- Task to complete:
Repeat each record below exactly, dropping the pictures.

- Study material:
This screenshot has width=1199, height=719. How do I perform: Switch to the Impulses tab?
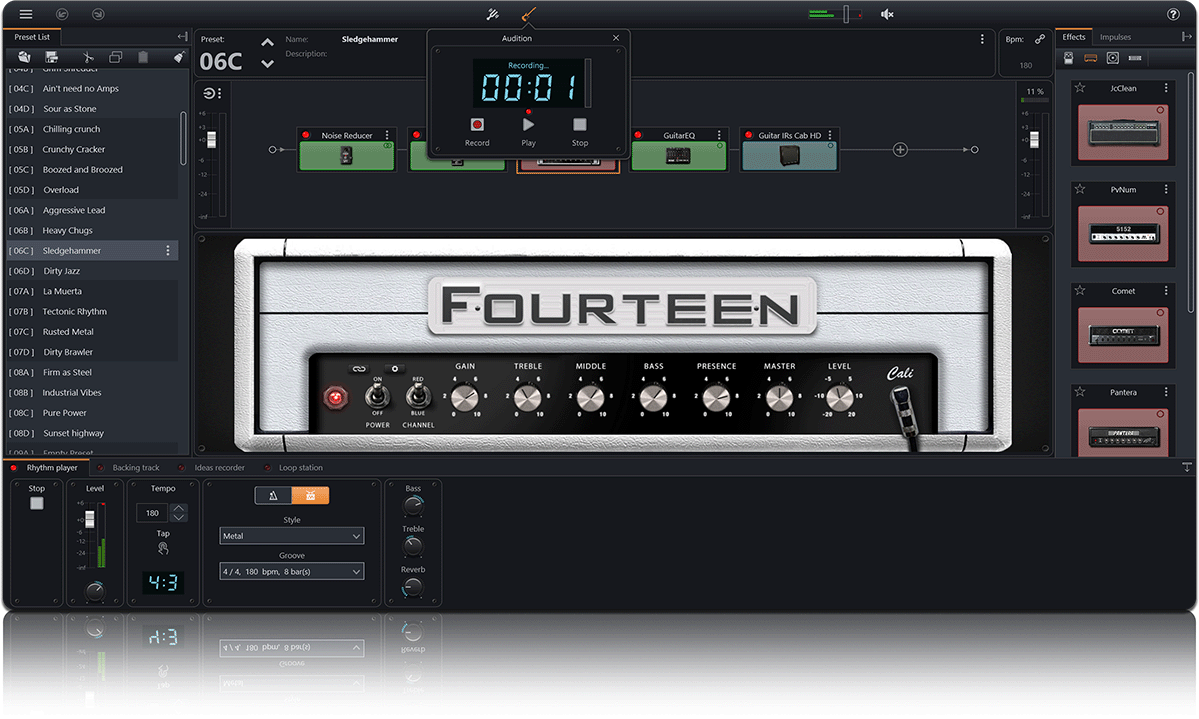[1115, 36]
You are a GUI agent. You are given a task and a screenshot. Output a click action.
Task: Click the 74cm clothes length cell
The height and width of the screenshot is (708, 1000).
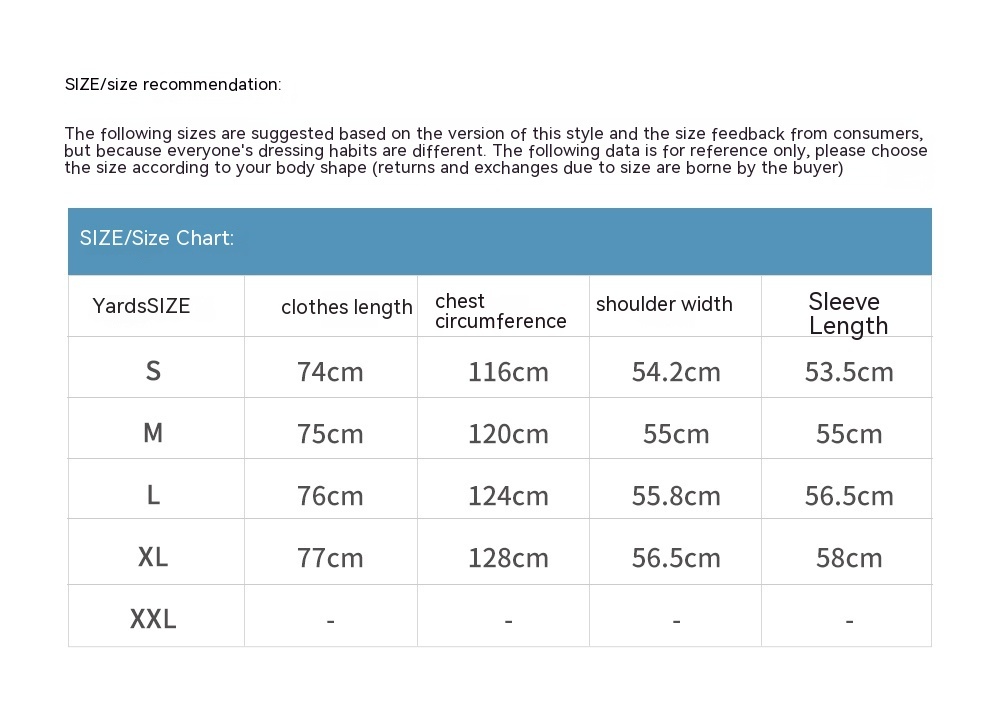330,372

- Response:
This screenshot has width=1199, height=719. How do I perform: Switch to the Impulses tab?
[1115, 36]
You are a GUI agent. You are given a task and a screenshot. Output a click action.
Task: Click the 74cm clothes length cell
The height and width of the screenshot is (708, 1000).
330,372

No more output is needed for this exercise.